Some people feel similar with PASS, unfortunately. The North American Conference and the Global Summit are one in the same, and the 2013 Summit is to be held in Charlotte, North Carolina, to bring it “closer to database pros in the Eastern US who may not have been able to make the cross-country trip in the past.” The 24 Hours of PASS events have been split into two sets of 12, because numbers show that fewer people attend the sessions when America sleeps. “Two Days of Free SQL Server Training” is actually two Nights where I live, and most other people outside Europe and the Americas. (I’m actually on the organising committee for 24HOP, and am hoping to see this change back again soon)

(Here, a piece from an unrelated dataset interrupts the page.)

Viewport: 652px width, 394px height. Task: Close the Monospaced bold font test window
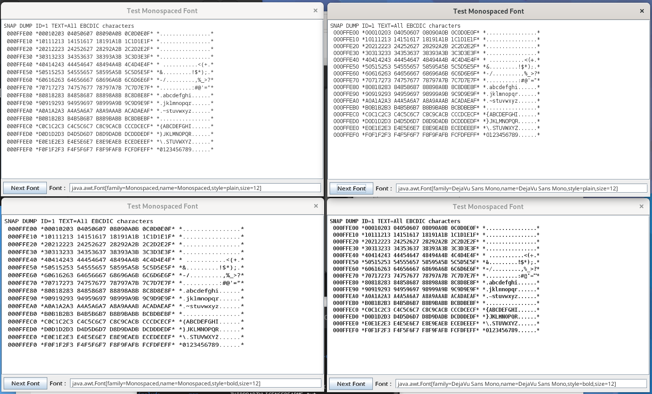point(316,206)

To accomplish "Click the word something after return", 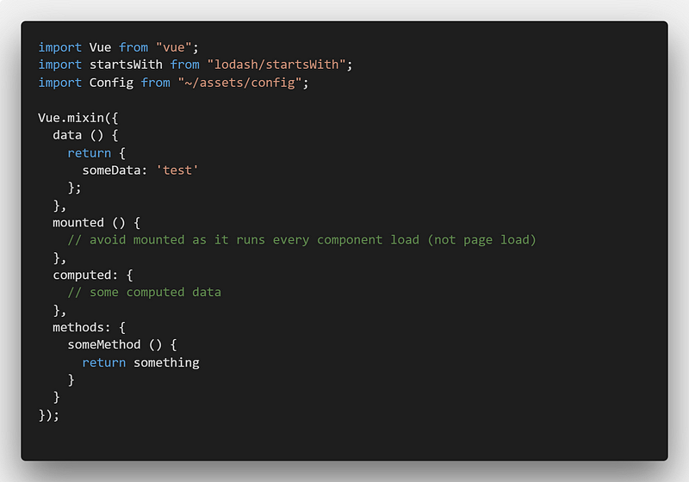I will (166, 362).
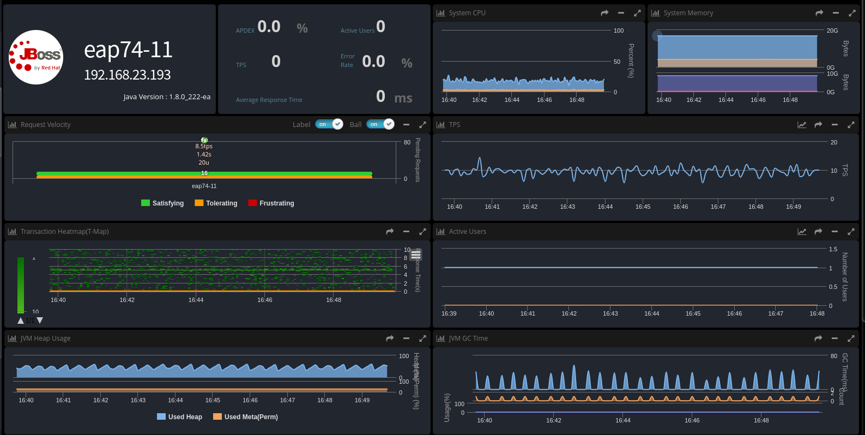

And so it’s very exciting to see that there are people within PASS who are trying to Globalise the organisation more. And that’s GlobaliSe with an eSs, not a Zed. Microsoft’s Mark Souza and the current PASS President Rushabh Mehta are among those keen to make this happen, and I was recently invited to Stockholm for some meetings with representatives from around the world to discuss how to make PASS more global (which unfortunately, also means less US-centric).

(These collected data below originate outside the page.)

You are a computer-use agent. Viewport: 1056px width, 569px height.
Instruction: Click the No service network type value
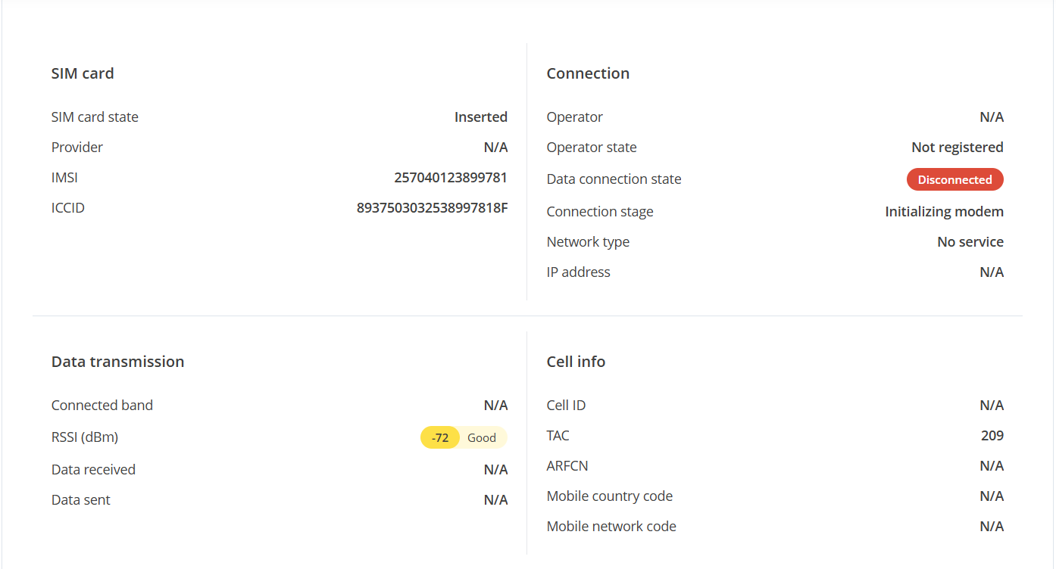click(x=970, y=242)
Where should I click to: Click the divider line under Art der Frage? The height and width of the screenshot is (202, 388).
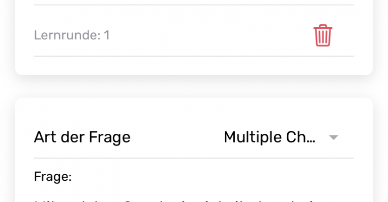[194, 158]
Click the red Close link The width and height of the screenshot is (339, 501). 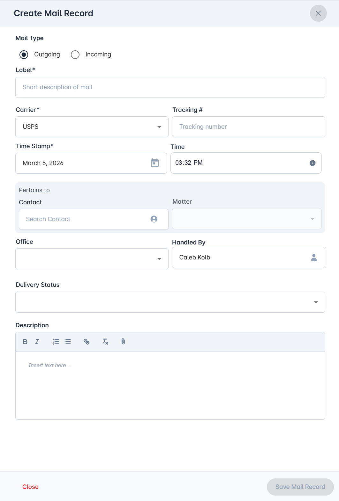coord(30,487)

It’s an interesting challenge – trying to think how to cater best for people who are essentially a minority in an organisation. It’s clear that the majority of PASS members are in the US. This is no surprise – it’s also the place that more SQL Server licenses are sold. But there is also a large portion of the SQL Server world which is not being targetted by PASS. The US market is comparatively low-hanging fruit, but there’s something to be said for reaching further afield. The US community will still benefit from most initiatives that are designed to cater better for non-US folk, but the non-US folk are less likely to benefit from US-ones.

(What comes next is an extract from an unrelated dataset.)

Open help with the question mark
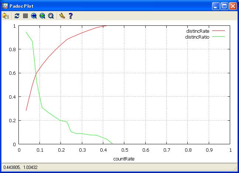The image size is (239, 173). [70, 16]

Part of the challenge will be around metrics. If PASS measures success by the number of members, then it makes sense to focus on the more-populated areas of America. On the other hand, if success is measured in other ways, perhaps even ones that are more qualitative than quantitative, then globalisation can make better sense.
The meetings in Stockholm were very interesting, and it was good to hear opinions from other parts of the world, not just Americans (or Australians). But one of the most interesting things happened towards the end of it.
Three of us were invited to be non-voting advisors on the PASS Board of Directors – Raoul Illyés (Denmark), James Rowland-Jones (UK) and me (Aus). These appointed positions, only for a year (based on what the board is allowed to do). See page 4 of http://www.sqlpass.org/Portals/0/PASS%20Bylaws%20–%20June%202009.pdf, "The Board may also choose to appoint any number of non-voting advisors to the Board by a majority vote for a period of up to one year each."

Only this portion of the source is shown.